:: WHAT IS BEING ASKED ::
Taking the entries below, transcribe only the lines starting with the one with "How do I perform: Click the plus" and going on through the one with "Viewport: 324px width, 182px height.", exactly as written, without the pictures.

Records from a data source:
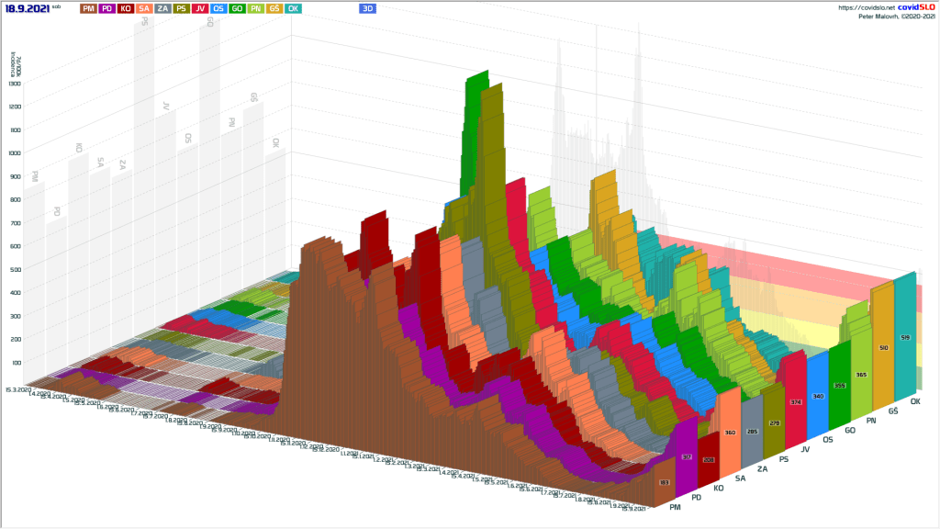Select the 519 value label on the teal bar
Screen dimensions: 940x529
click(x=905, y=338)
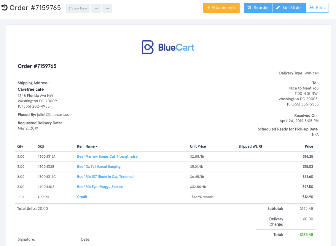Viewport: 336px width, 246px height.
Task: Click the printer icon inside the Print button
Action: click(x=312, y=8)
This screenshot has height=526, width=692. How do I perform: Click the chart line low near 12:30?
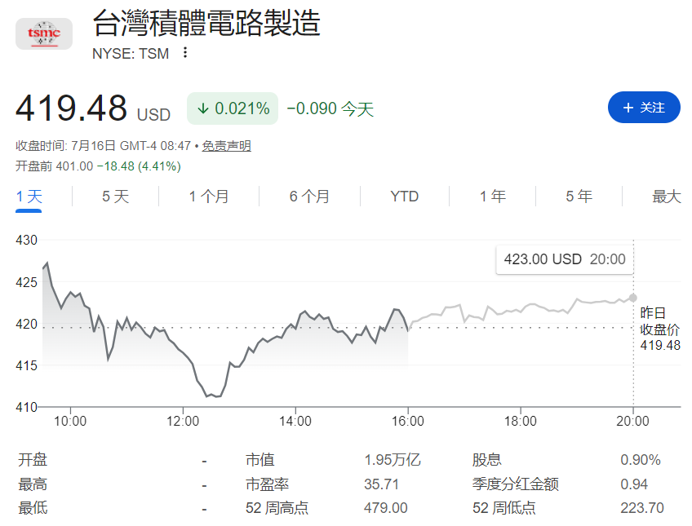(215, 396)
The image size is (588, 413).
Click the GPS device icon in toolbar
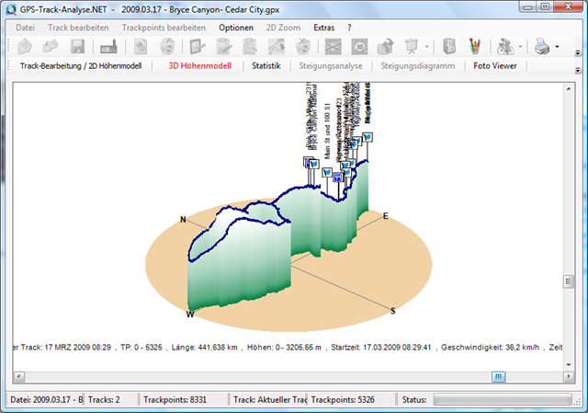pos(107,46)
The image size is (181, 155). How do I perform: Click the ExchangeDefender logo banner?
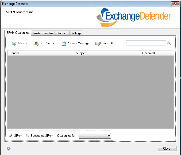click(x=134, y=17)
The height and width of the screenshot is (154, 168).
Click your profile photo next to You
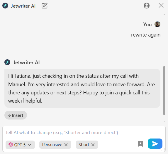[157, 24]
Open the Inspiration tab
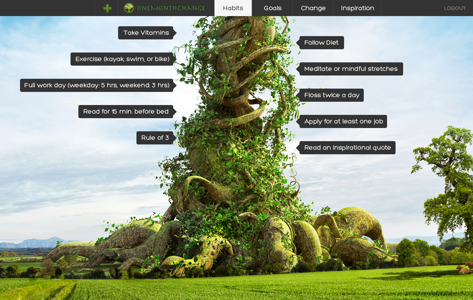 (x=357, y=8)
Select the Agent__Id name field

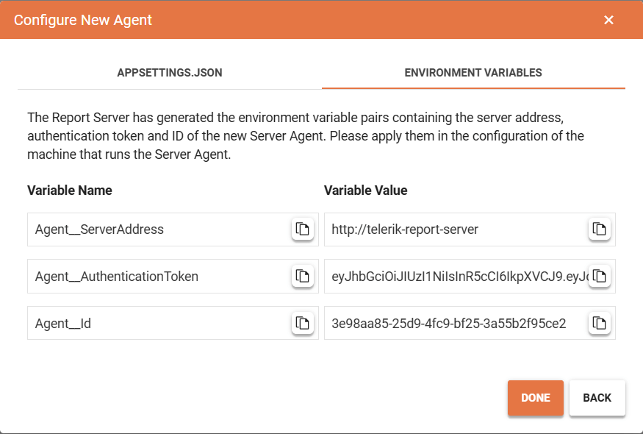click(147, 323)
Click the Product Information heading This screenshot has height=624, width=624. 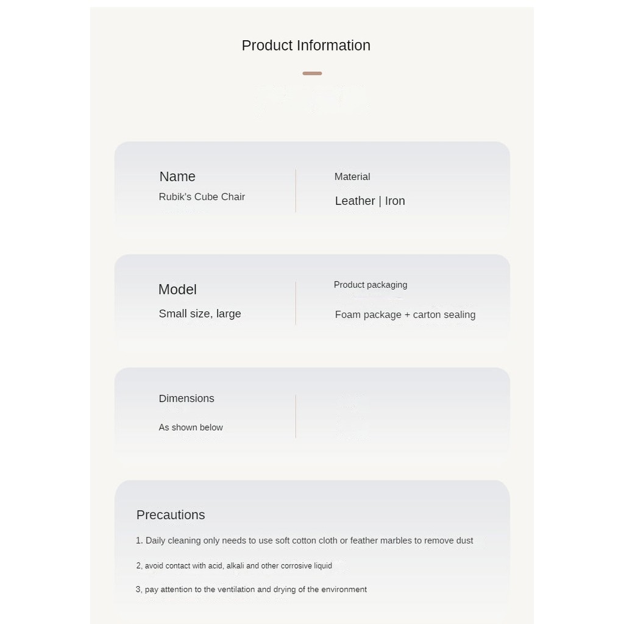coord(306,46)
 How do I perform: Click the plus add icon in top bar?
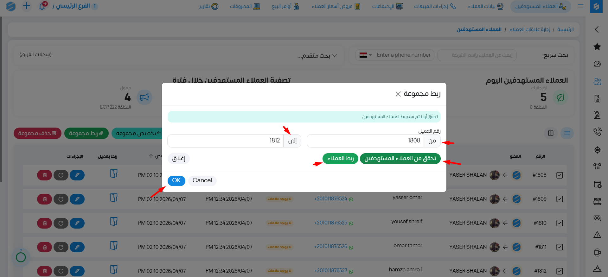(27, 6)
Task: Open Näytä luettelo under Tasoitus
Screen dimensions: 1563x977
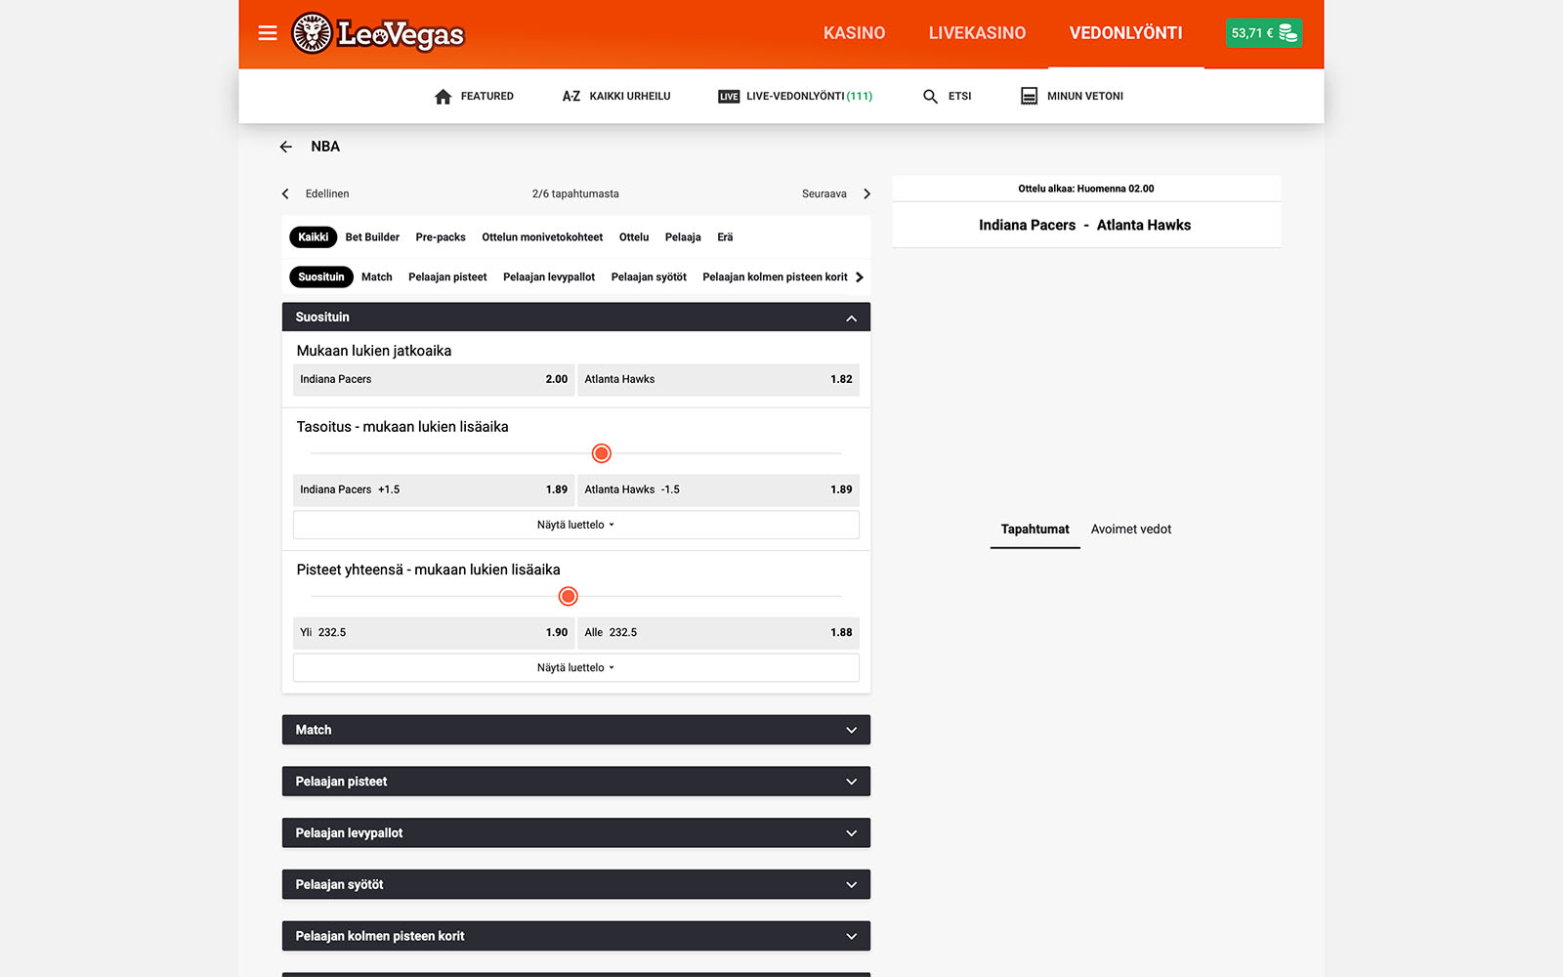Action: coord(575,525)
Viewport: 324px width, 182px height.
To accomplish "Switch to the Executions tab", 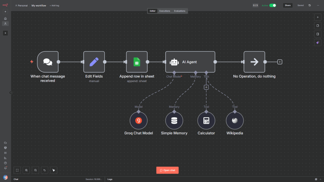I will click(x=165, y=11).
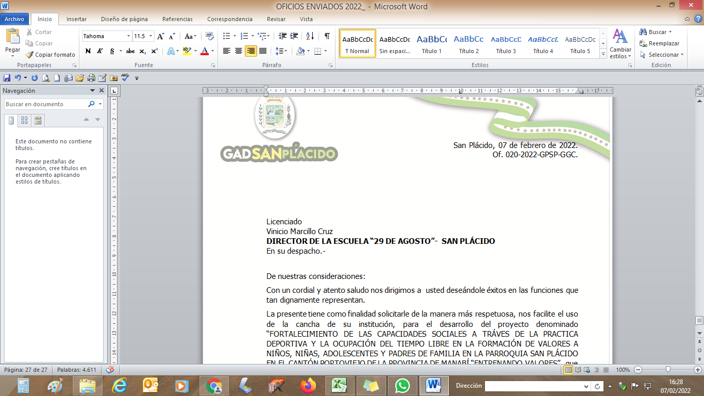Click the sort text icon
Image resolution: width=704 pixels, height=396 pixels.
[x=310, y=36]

:: OUTPUT FOR THIS EXERCISE ::
 How do I perform: Click the plus add icon in top bar?
(27, 6)
Task: Open Näytä luettelo under Tasoitus
Screen dimensions: 1563x977
Action: coord(575,525)
Viewport: 324px width, 182px height.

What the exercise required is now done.